_Exercise:_ Lines from the entries below that hold "computer" form the answer; copy all of them.

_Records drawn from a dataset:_
---------------
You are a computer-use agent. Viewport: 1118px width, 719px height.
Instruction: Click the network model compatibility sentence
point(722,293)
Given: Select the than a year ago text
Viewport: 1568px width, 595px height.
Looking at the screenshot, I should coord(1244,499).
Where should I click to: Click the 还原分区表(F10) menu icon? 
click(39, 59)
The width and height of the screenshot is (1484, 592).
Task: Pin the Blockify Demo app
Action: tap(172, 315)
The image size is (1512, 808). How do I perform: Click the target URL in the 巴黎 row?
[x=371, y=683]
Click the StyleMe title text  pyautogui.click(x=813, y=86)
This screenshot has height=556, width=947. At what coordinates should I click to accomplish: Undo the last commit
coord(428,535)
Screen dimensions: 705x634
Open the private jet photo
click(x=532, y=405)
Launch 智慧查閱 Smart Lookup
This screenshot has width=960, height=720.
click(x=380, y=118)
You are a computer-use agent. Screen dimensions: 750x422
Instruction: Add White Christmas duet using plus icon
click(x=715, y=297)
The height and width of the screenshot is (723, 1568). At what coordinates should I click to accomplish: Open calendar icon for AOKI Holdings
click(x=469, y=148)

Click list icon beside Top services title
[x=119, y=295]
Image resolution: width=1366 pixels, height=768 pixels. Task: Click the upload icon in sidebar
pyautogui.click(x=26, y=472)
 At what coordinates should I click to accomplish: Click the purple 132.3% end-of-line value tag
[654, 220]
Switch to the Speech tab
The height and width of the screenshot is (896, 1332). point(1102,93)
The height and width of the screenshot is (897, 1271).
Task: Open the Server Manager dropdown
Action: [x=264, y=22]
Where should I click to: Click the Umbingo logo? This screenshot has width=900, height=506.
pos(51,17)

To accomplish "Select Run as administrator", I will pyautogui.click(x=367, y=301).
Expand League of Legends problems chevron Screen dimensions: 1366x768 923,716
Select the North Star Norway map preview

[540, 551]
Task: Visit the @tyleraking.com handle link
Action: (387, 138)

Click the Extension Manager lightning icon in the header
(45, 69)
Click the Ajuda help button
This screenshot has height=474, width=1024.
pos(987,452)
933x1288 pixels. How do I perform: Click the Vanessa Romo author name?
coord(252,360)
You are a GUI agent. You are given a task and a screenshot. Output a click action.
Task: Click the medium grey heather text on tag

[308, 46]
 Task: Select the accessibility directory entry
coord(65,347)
---------------
_Finished task:_
You are a computer-use agent. Viewport: 1118px width, 719px height.
You are a computer-use agent. Screen dimensions: 750x422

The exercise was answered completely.